Poucos dias depois, mais exatamente em 4 de novembro de 1969, Marighella foi morto num “encontro” com a polícia política, encontro ao qual um dos dominicanos foi levado como “isca”. O choque foi brutal, e a partir daí o ambiente psicológico foi, na verdade, não mais de avanços na luta contra a ditadura, mas de simples busca de sobrevivência, quando os grupos existentes – bastante divididos entre si – e os seus “combatentes” procuravam, mais concretamente, encontrar meios e formas para continuar livres, e vivos, esperando alguma mudança positiva no futuro de médio ou longo prazo, ou seja, uma crise do sistema, greves operárias e levantes da população contra o regime. Nada disso ocorreu, obviamente.

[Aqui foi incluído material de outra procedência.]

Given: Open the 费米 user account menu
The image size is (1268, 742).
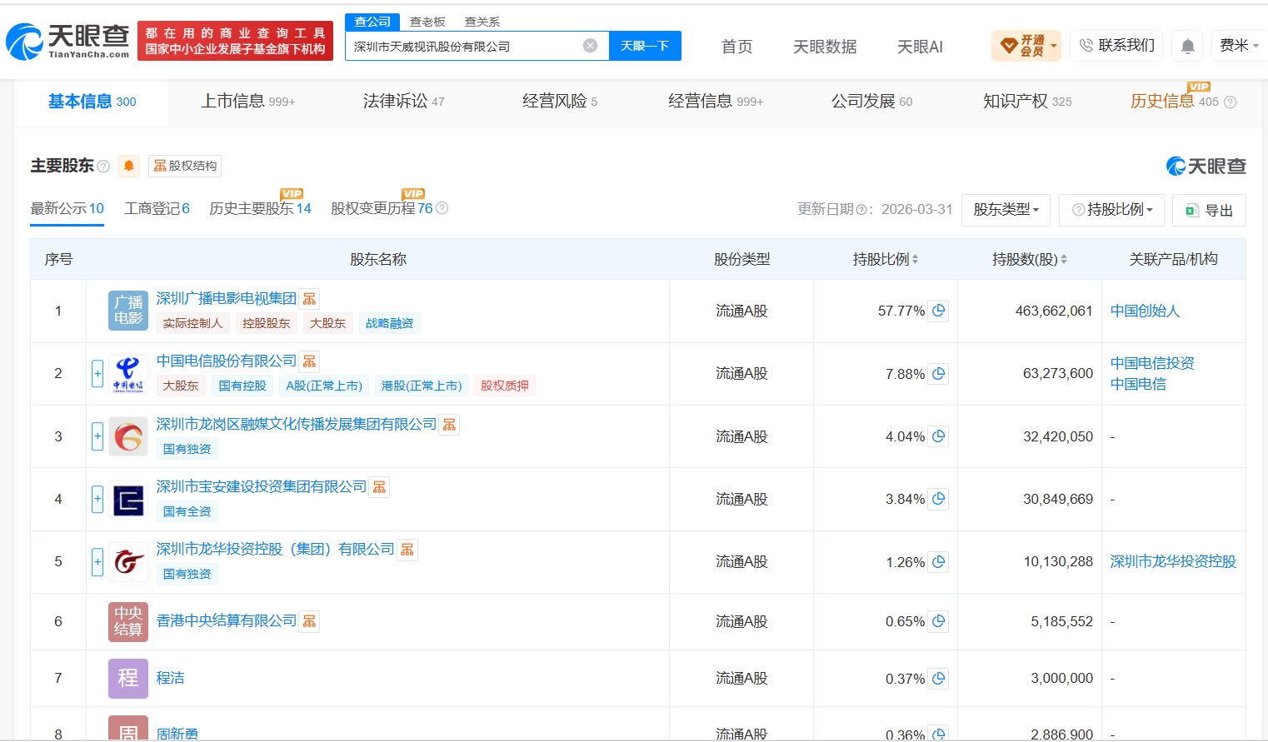Looking at the screenshot, I should (1239, 46).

A fase seguinte da guerrilha urbana foi marcada por diversos sequestros de diplomatas, apenas como forma de libertar os guerrilheiros ou opositores já presos, e submetidos a tortura, muitos deles. Se tratava de uma luta de sobrevivência, que se arrastou durante dois ou três anos mais, até a completa dispersão dos grupos de luta armada. No refluxo dos movimentos de guerrilha urbana anti-regime militar, cada um buscou as melhores soluções de sobrevivência num quadro de aumento da repressão ditatorial, de censura, de prisões arbitrárias. Essa fase coincidiu com a descoberta de núcleos rurais preparatórios a uma futura guerrilha na região do Araguaia, sob a responsabilidade do PCdoB: essa “frente” – na verdade, focos dispersos numa região de penetração muito difícil – foi desbaratada, depois de muito esforço por parte das forças do Exército, não sem novas exações e abusos por parte dos militares.